I feel a little silly to need this discipline, but, I leave my wallet at home most of the time now. Without access to my funds, I have to sit with and notice my impulses to buy something (lookin’ at you, chicharrones). I don’t have the option of instant gratification and then forgetting the incident until I look at my statements.
I can’t claim that this is making me less of a spender. That’s clearly my tendency. But it is putting a necessary, hard boundary around that shit. Humbling, and good.
Another hard work part of this was that in both August and September, I got hired for some dog- and house-sitting, and a massive deep-cleaning job for a rental property that was between tenants. This helped relieve the financial pickle I was creating, and got me a month ahead on my rent! Cha-ching!
So. On the blog aspect “getting out of debt,” there’s a little progress to note. Gold star, Cara, good job. :)
What about the rest? “A former pastor,” and “in a fast slow lane”?
Well I’m still… a former pastor. (Shock, right?!) Gaining perspective and insights constantly, regarding my own experiences as a minister, and as a Christian to this day.
For this blog, I’ve been outlining and pondering a series of posts about the church. I think it will be 5 parts, I’d like to trim it down if I can. I recently saw an article that might make an introductory foil for what I’m going to try to say.
When it comes to writing about the church though, I become suddenly and completely exhausted. I am anxious what my dear friends who are pastors will think, and I worry that I am so out of the loop on current church conversations, my piece will land with a sloppy thud and possibly be misunderstood. I miss you guys and gals. I have nothing like our relationships in my life anymore - seminary bonds, collegial camaraderie, and all that gallows humor.
Here’s an ask: my friends who are reading this, and our connection is church leadership or seminary, let me know if I can send you drafts of this forthcoming series. The parts remain outlines for now, so this is not something I’ll dump on you anytime soon. But I’d really appreciate eyes on it, besides my own, of people who are “in the trenches,” so to speak.
And how’s the fast slow lane?
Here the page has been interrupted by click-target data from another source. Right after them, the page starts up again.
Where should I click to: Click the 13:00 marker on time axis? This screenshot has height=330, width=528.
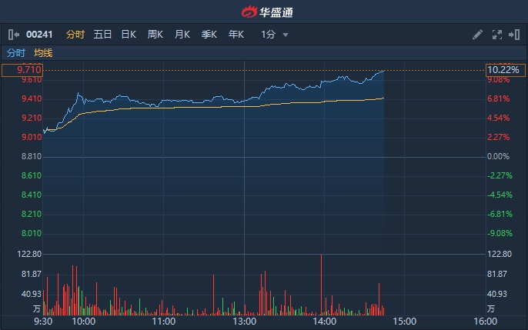coord(245,321)
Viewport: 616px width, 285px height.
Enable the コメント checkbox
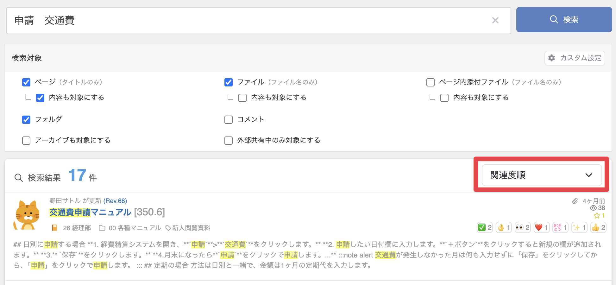229,120
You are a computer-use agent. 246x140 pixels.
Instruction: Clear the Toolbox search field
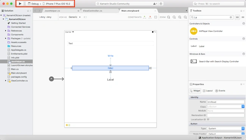(x=231, y=17)
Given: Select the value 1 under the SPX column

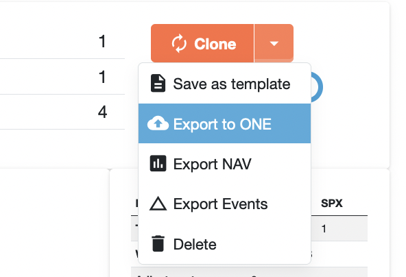Looking at the screenshot, I should [324, 229].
It’s a fine pace for now.
This aspect of my blog grew from two inspirations: when I began, I’d recently started riding a scooter and I literally had to stick to slow lanes.
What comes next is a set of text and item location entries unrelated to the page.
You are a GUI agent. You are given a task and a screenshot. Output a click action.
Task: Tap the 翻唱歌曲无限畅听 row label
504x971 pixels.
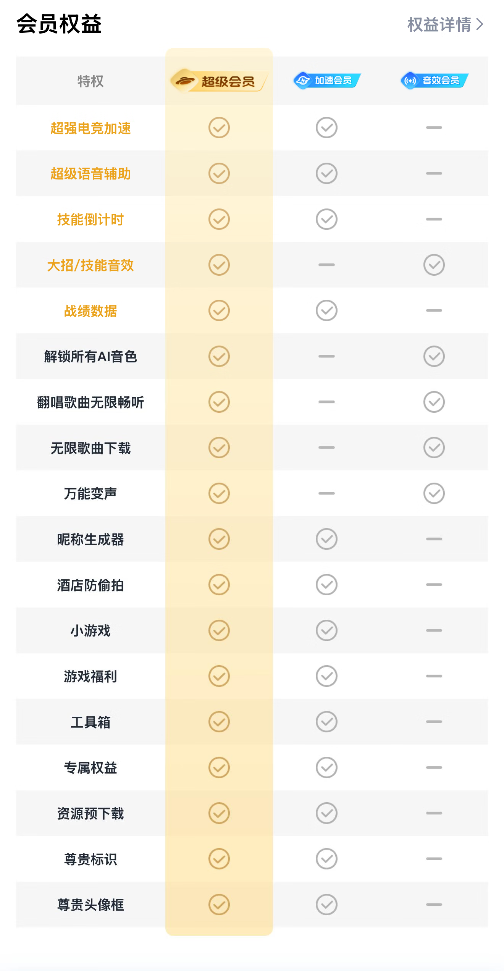click(90, 402)

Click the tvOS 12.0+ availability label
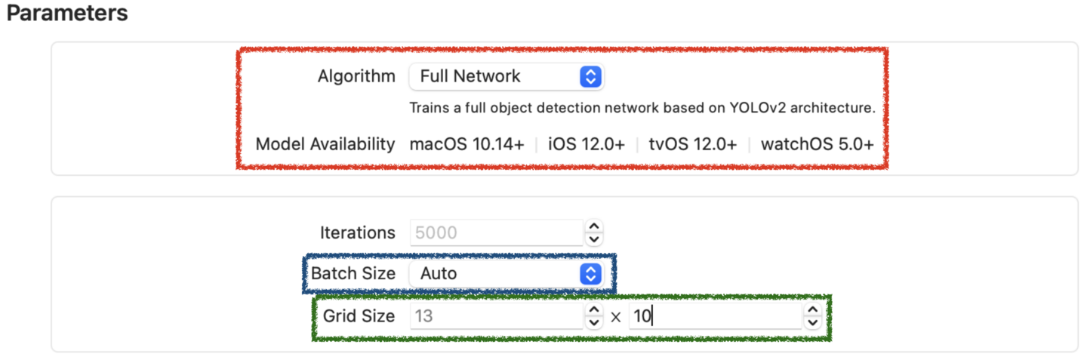[x=692, y=144]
My Ruckus tops at about 40 mph. I still have it, and I still LOVE it! Just last week, I gave it some maintenance-attention and wrapped it up for the winter.
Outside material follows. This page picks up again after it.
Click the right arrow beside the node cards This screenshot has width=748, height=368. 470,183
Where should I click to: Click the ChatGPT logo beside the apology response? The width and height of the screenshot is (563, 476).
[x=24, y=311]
The other inspiration for “in a fast slow lane” was an article about privilege in society, as analogous to drivers’ and cyclists’ experiences, each navigating their routes, in a system built for vehicles. As a cyclist I can tell you, it’s a visceral, infuriating, terrifying thing when vehicles come close, or when you see a driver veering while clearly distracted by a phone. Like, I’m here too, and I have a right to be! Don’t you see me???
By all accounts from those who dwell in a difficult social location in this country, it’s a visceral, infuriating, and terrifying thing when people with more power (cluelessly or intentionally) bulldoze right through. Don’t they see???
On this blog I had wanted to occasionally reflect on wider social or world issues, and the ways I understood them, using the blog to open up conversation and listen to people who see/experience the world otherwise. But, I haven’t.
A two-fold confession. 1) I haven’t brought up anything like that, out of plain old fear. The internet isn’t known for its gracious back-and-forths these days. I’ve been afraid to enter the fray, and put myself out there. Partly because 2) I can tell that I have changed. I’m not as full of certainty about my opinions as I once was, especially on ideas as big as all of society. The things I would be most willing to enter the fray and hash out, I know the least about, and no one ought to be subjected to my passionate ignorance. (You’re welcome.)
This is not to say I’m unwilling to take any stands. It is to say, I’ll take stands with my living, and not as much on a blog with all of a dozen views. (but, thank you, dozen!) I think the subtle changes and nuances of opinion that I’ve embraced will show from time to time. Maybe they’ll surprise. I just wish we had actual time together to talk about how our lives are shaping us.
So we continue! A former pastor, getting out of debt, in a fast slow lane. Slightly muffled by insecurity, tempered by experience. Mostly, grateful. I hope you are well!